→ TASK BRIEF
Update the note on reorganizing common functions from "We will also" up to and including "in sharedlog project.", writing "routines" wherever "functions" appears.

→ TEXT FOR ANALYSIS
>>
We will also add more common functions to a separate file like !class.Main_99.inc.php or !library.system.inc.php
Some not used functions should also be removed from there. These old functions are there from other old projects and are not used in sharedlog project.
It will include functions for checking file types, deleting temporary files and dirs recursively, and many other common functions.
Process_image function will
save original, resize for work_size,
create thumb, extract EXIF data if it's jpeg or tiff, convert .bmp
and jp2 and tiff into jpeg's. Record title and description into
RESOURCE and ALBUM using username of owner.
We have all these
functions already available somewhere, they just need to be
repackaged and put into one class or even into one function.
<<
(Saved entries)
>>
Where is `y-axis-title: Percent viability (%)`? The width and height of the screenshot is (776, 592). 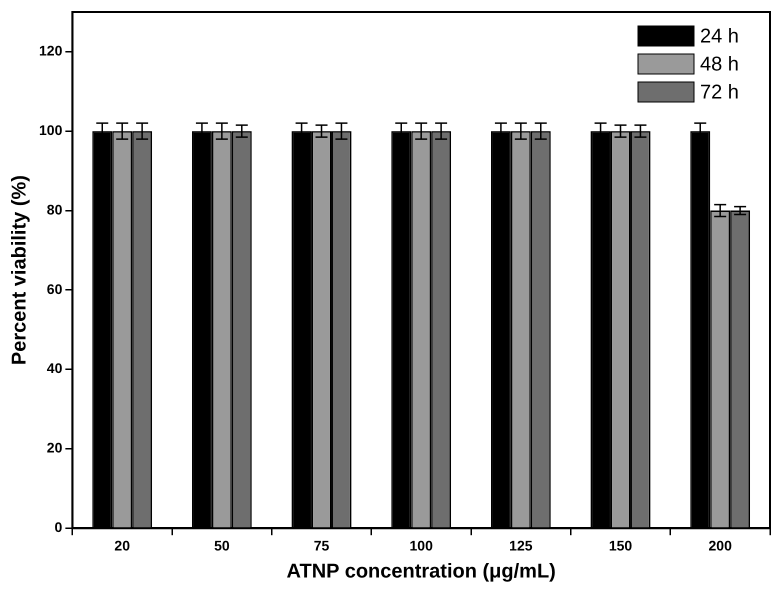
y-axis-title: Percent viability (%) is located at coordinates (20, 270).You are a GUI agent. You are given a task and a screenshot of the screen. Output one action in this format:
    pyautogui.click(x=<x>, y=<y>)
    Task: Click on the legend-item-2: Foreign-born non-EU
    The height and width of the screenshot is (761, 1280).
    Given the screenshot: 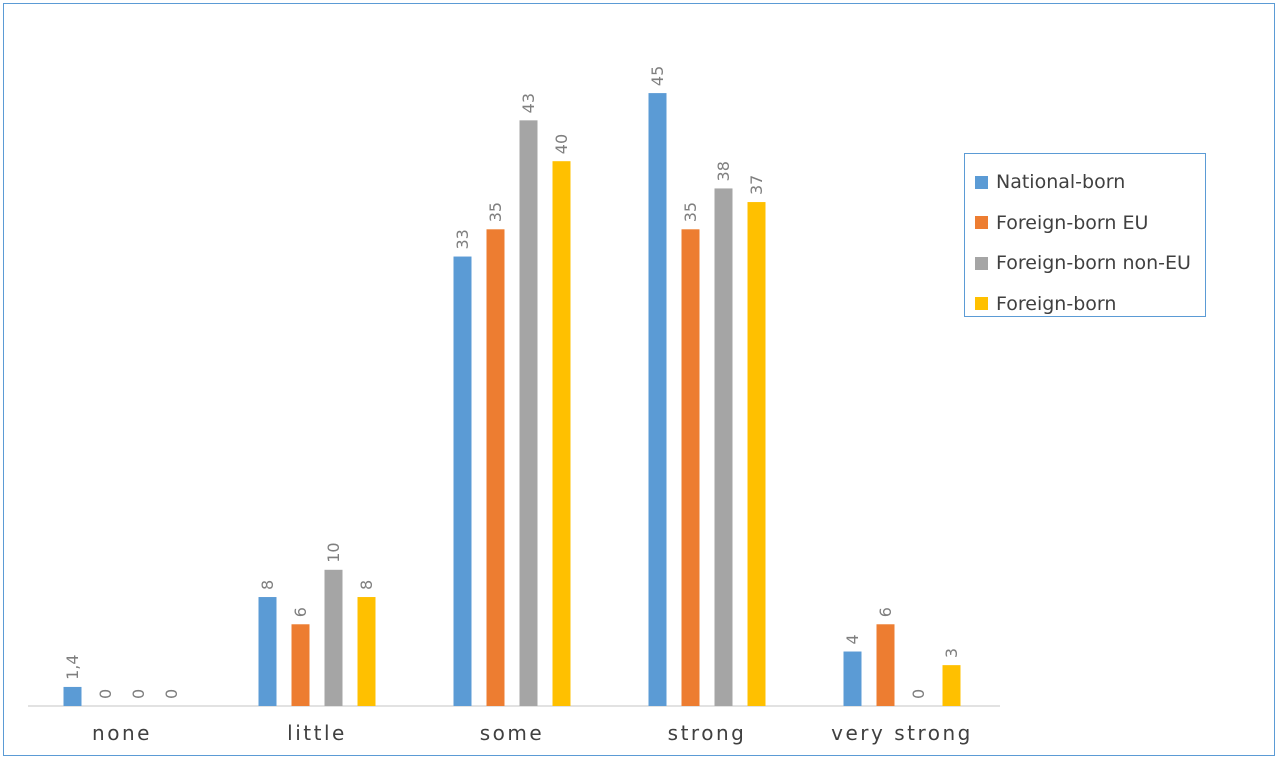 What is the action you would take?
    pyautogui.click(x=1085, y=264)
<<
>>
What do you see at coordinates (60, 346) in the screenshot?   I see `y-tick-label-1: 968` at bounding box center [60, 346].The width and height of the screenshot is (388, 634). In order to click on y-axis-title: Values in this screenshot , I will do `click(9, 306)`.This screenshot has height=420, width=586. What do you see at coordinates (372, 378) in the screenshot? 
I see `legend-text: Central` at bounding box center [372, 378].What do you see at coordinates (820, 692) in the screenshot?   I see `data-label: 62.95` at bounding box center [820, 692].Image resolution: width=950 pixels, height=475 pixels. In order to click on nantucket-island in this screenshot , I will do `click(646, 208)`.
<<
→ TASK ANSWER
We will also add more common routines to a separate file like !class.Main_99.inc.php or !library.system.inc.php
Some not used routines should also be removed from there. These old routines are there from other old projects and are not used in sharedlog project.